Modular design is desirable as each module is constructed with artifacts that have a strong affinity for each other. Each artifact name can be made unique by incorporating the module name in it's identity. A module in TAQ is a scope and templates are sub-modules, each with it's own namespace distinct from that of the scope that encloses it,
Beyond defining a namespace, a scope can can be assigned a locale and hold properties set as key-value pairs. The built-in default scope is named "global" and it is implied when scope name is omitted from a reference to an artifact or template.
Identifiers
Identifiers in TAQ follow the Java naming syntax: identifiers begin with an alpha character which is followed by any number of alpha or numeric characters or "_" underscore. You see in all the TAQ examples a naming convention different from Java's camelCase. The convention is intended to make TAQ look different from Java and uses all lower-case names, with underscore character used to separate words eg. surface_area.
An identifier may refer to a scope, template, a term or a declared artifact such as an axiom list. Two and sometimes three identifiers may be combined to form a name using a period "." as a separator. Hence a name can be referred to as being 1-part, 2-part or 3-part according to the number of identifiers it contains.
Addresses
An address is a name containing two identifiers and an at '@' symbol to signify the scope part. A template address leads with the @ followed by scope and template identifiers, for example, "@Asia.megacities" for a template named "megacities" in a scope named "Asia". An artifact address has the scope as the last name preceded by an @, for example, "city_listy@Asia" for an axiom list named "city_list" in a scope named "Asia".The global scope is a special case in that the "global" identifier can be dropped leaving just the @ symbol, for example, "mega_city_list@"
Namespace Scheme
Addresses are not ambiguous while names other than 3-part ones potentially are. The compiler has a strategy for resolving 1 or 2 part names. A 1-part name search starts with the current namespace. If the referenced item is not found, a search is performed in the global scope.

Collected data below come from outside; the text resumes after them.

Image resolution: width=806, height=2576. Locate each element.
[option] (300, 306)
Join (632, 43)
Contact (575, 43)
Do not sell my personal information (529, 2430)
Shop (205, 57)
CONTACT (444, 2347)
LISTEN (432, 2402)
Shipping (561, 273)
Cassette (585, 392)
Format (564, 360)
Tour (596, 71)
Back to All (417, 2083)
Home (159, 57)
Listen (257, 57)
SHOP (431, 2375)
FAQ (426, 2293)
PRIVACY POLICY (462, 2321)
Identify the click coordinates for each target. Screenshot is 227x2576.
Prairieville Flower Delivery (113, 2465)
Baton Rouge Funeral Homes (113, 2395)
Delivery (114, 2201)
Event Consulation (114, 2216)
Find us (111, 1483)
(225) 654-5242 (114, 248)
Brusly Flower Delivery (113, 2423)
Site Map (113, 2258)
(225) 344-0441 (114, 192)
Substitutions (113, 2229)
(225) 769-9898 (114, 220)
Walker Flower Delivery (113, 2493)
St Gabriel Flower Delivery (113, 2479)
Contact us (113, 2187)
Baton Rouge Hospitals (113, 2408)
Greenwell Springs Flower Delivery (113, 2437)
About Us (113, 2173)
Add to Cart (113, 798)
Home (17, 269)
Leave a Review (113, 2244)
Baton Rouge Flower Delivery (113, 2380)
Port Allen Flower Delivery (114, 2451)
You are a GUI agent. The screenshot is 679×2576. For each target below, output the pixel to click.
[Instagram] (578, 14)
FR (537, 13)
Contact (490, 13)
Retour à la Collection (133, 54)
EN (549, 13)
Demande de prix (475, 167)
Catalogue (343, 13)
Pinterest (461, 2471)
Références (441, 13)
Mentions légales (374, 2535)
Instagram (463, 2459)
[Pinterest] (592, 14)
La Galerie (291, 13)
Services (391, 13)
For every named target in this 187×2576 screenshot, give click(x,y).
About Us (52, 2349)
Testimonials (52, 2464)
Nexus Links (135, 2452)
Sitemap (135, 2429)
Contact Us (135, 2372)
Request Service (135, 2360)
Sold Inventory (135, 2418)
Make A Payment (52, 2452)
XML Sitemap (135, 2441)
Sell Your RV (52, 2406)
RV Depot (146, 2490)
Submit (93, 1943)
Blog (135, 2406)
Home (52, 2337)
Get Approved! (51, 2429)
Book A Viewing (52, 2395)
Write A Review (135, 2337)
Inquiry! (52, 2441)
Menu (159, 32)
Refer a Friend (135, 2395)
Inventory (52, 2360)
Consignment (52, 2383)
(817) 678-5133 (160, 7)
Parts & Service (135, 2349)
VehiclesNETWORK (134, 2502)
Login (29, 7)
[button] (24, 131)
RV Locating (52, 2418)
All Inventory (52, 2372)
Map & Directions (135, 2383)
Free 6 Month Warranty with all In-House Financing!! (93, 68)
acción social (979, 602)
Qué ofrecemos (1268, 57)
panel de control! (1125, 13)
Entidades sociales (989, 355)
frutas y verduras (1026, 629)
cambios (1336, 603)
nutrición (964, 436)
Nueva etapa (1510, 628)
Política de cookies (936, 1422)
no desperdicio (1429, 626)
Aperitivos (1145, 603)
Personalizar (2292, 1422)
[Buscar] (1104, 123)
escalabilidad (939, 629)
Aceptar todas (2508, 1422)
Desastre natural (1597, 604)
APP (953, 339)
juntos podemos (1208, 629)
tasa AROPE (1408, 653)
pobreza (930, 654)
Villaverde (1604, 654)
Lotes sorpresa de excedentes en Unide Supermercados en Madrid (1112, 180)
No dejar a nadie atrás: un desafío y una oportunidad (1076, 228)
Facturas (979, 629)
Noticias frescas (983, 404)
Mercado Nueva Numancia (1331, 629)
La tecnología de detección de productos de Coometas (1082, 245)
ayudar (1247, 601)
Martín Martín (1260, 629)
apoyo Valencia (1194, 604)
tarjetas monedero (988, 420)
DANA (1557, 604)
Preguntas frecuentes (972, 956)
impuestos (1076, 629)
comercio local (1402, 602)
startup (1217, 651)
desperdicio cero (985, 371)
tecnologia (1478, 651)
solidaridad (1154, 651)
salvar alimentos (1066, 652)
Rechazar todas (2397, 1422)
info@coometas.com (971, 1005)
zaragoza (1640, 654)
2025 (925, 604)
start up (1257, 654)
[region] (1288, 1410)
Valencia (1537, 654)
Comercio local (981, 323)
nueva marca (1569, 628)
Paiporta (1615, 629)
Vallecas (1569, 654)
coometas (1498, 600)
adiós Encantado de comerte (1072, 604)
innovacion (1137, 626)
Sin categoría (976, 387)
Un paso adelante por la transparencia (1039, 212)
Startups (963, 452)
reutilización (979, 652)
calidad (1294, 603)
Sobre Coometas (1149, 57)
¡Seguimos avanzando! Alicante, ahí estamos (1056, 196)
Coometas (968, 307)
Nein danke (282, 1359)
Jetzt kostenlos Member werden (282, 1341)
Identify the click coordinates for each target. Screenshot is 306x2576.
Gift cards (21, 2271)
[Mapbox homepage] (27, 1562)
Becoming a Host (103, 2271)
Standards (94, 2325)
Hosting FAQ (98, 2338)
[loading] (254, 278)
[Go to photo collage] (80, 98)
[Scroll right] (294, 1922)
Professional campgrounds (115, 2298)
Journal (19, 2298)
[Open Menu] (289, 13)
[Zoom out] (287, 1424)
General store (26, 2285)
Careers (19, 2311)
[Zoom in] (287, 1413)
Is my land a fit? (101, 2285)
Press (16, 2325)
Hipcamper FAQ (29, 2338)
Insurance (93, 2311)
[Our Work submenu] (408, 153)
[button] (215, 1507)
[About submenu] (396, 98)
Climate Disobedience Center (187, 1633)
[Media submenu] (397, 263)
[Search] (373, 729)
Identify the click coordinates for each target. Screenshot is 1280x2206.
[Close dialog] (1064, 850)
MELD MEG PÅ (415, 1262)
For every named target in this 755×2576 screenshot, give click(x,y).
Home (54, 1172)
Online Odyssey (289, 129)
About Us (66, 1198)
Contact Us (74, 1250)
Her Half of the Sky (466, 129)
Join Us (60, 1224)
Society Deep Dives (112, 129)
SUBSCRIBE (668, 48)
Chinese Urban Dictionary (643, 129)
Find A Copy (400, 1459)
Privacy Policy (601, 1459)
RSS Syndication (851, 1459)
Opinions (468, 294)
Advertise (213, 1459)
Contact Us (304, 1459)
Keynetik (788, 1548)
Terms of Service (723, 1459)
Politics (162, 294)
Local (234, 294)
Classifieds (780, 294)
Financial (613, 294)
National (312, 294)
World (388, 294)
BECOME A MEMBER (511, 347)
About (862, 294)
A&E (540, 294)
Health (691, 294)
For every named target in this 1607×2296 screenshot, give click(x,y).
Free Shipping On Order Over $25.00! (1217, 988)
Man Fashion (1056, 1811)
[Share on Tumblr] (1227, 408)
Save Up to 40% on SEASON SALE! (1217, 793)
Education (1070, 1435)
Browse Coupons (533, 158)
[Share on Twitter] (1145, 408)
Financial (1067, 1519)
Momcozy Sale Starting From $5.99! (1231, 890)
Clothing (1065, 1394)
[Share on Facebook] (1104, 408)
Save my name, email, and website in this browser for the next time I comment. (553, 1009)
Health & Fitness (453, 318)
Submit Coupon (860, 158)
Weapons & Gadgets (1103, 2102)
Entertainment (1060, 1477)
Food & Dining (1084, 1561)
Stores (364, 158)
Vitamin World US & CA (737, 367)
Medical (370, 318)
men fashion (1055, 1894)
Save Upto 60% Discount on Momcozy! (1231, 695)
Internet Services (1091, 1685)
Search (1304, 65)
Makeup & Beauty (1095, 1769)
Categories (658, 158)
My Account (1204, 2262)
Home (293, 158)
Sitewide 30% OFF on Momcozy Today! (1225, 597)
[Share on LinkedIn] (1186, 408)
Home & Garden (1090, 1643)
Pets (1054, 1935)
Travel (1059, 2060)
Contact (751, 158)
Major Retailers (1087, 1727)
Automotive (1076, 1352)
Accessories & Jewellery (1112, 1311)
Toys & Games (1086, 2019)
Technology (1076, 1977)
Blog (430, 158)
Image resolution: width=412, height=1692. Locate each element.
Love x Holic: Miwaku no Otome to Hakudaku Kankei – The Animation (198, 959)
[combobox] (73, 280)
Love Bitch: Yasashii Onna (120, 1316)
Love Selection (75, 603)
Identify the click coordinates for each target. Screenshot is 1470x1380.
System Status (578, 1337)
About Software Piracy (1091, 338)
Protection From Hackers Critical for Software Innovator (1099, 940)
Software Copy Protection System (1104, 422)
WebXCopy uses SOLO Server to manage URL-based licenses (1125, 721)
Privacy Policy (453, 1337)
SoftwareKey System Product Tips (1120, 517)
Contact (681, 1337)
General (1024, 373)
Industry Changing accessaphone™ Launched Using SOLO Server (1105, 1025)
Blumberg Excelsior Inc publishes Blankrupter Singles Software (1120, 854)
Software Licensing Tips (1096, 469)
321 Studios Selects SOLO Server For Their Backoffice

A 2-part name search starts by assuming the first part identifies a template in the current scope. If the referenced item is not found, first part is assumed to be a scope and a search is performed in that scope. From this it follows that good practice is to avoid placing items in the global scope unless it is intentional and preferring to use addresses to reference items belong ing to a different namespace than the current one.